* [Exercise directions]: Please copy the passage on the war in Ukraine word for word, beginning at the words "But the magnitude" and stopping after "after last call.".

* [Passage to read]:
Two hundred and thirty days after Vladimir Putin invaded his sovereign, democratic neighbor, the war in Ukraine is looking as successful from Moscow’s perspective as the decade-long Soviet slog in Afghanistan.
Putin knows this, which explains why he’s striking Ukrainian cities. If the war must drag on, he seems to say, it will be punishingly painful for ordinary people in the nation of more than 40 million. Indeed, beyond that, he is eager to make the coming winter a season of misery across Europe, as nations seeking to stand in lockstep against his aggression try to survive the coldest months without Russian gas.
Technically, Putin’s missile attacks on metropolitan centers across Ukraine, hitting mostly civilian targets — and killing, among others, a doctor who specializes in treating children with cancer — were an act of retaliation for Ukraine’s damaging of his treasured Crimea Bridge, connecting Russia with the Ukrainian peninsula it annexed in 2014.
But the magnitude of the attacks suggests something different may well be at play here. Russia’s dictator, facing domestic blowback as his draft lands with a thud and his soldiers retreat in the south, may be sending a signal that a defeat, if it comes, will be on his own terms. It’s the rough equivalent of a drunken man who refuses to leave, trashing a bar after last call.
Many of Monday’s strikes employed old, unguided missiles, seeming to confirm Western suspicions that Russia’s stockpile of more sophisticated armaments is dwindling. Indeed, the bear has been increasingly buying drones from North Korea and Iran, a sign that tight sanctions are paying dividends.
No one wants to see one of the world’s most powerful militaries drag out a brutal war of attrition. No one, and we mean no one, wants to see Putin reach into his nuclear arsenal to try to regain the upper hand. Yet as those real risks remain, the signs are flashing brighter that the tyrant is losing. Ukraine, aided by the United States and its allies across the world, must press every advantage.

* [Raw data]:

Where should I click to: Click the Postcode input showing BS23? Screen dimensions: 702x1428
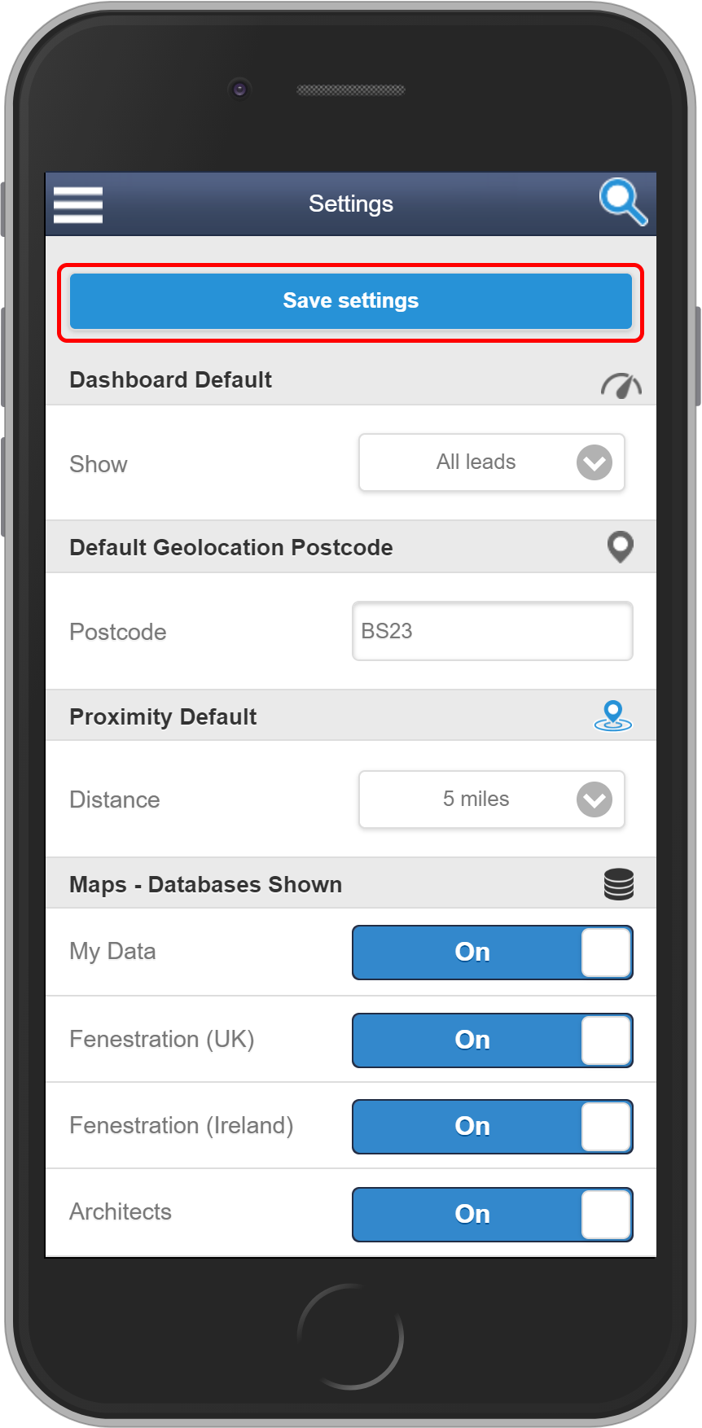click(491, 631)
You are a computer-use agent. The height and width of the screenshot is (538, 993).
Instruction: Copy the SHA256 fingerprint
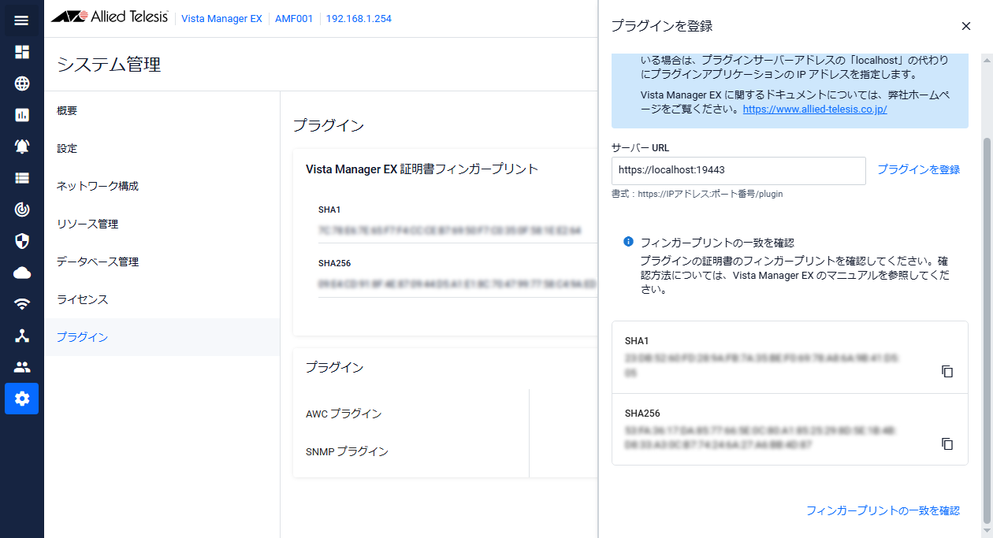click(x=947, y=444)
...
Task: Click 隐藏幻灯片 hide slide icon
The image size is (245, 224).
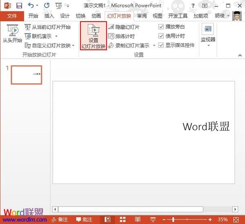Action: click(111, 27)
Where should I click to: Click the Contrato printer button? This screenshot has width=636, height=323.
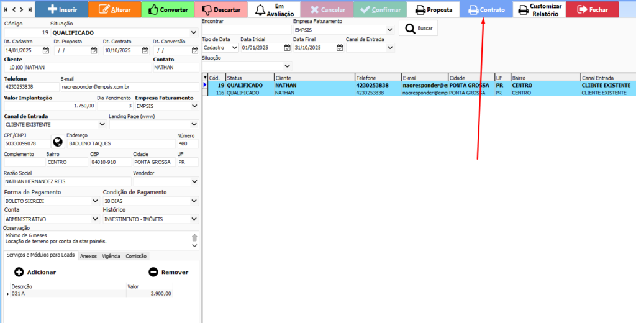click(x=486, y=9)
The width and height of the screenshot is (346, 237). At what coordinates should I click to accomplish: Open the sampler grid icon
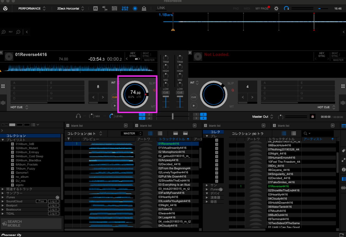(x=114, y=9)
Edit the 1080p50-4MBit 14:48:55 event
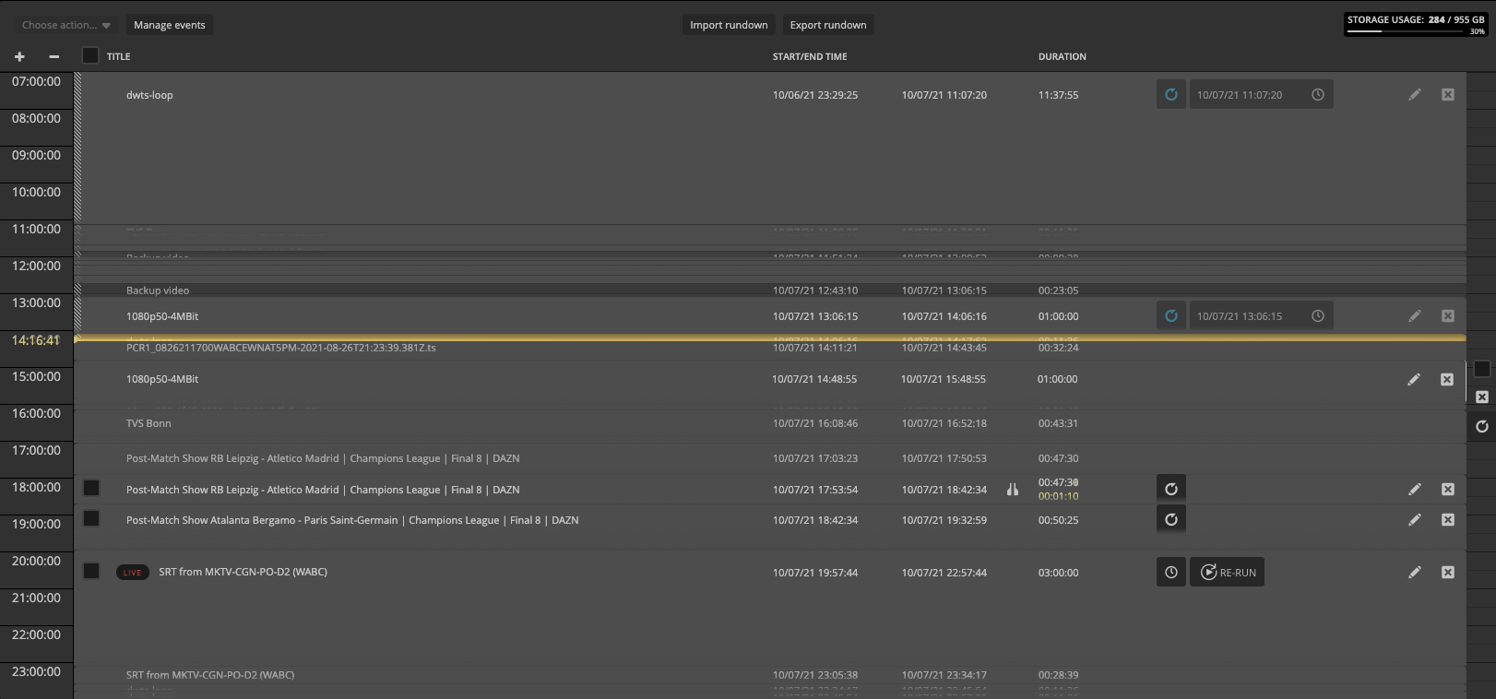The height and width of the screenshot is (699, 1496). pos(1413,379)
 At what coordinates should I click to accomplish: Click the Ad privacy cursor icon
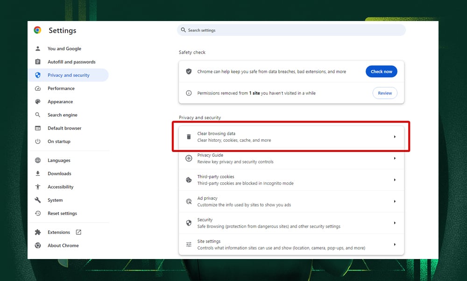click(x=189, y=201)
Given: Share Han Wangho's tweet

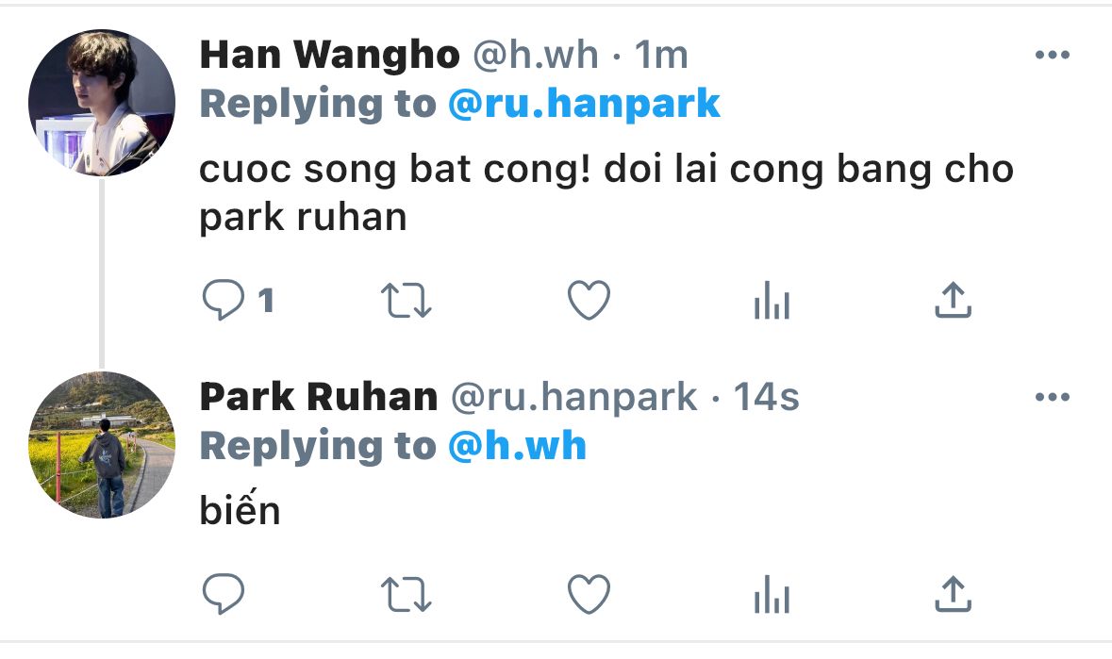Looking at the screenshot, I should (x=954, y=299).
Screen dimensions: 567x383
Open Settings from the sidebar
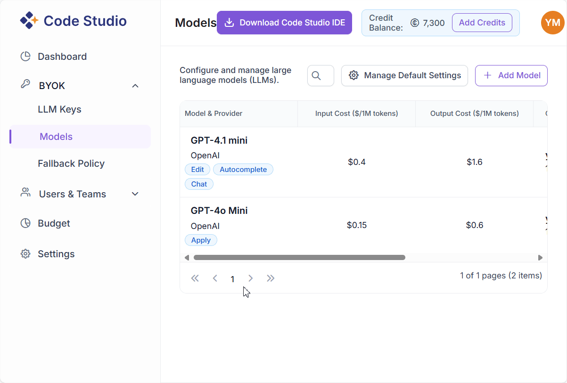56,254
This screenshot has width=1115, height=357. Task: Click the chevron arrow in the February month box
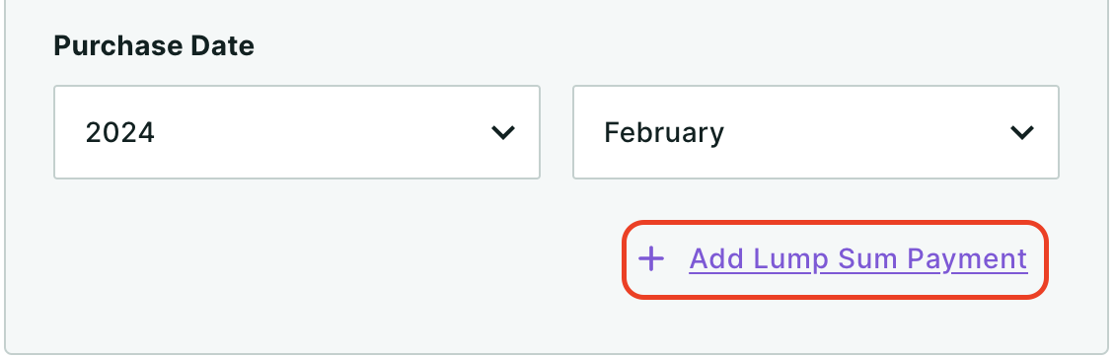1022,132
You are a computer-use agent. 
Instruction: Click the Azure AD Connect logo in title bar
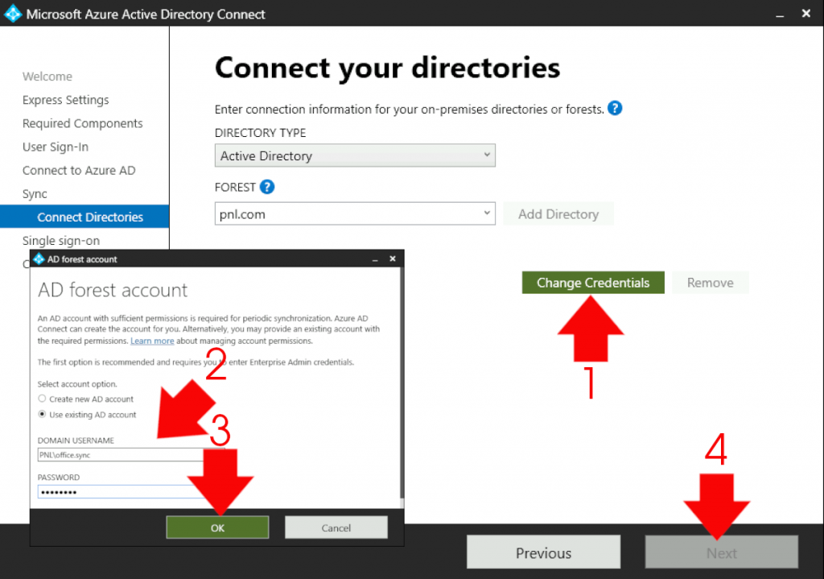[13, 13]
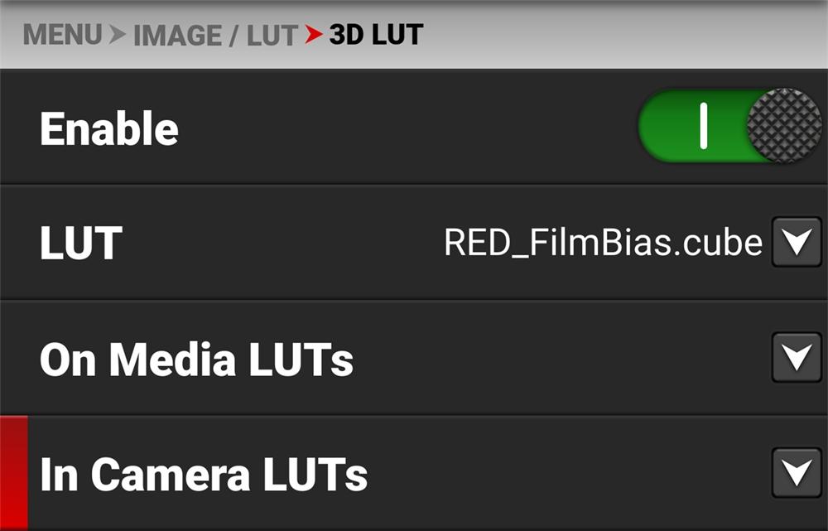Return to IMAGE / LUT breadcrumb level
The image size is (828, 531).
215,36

* [Response box]:
But the magnitude of the attacks suggests something different may well be at play here. Russia’s dictator, facing domestic blowback as his draft lands with a thud and his soldiers retreat in the south, may be sending a signal that a defeat, if it comes, will be on his own terms. It’s the rough equivalent of a drunken man who refuses to leave, trashing a bar after last call.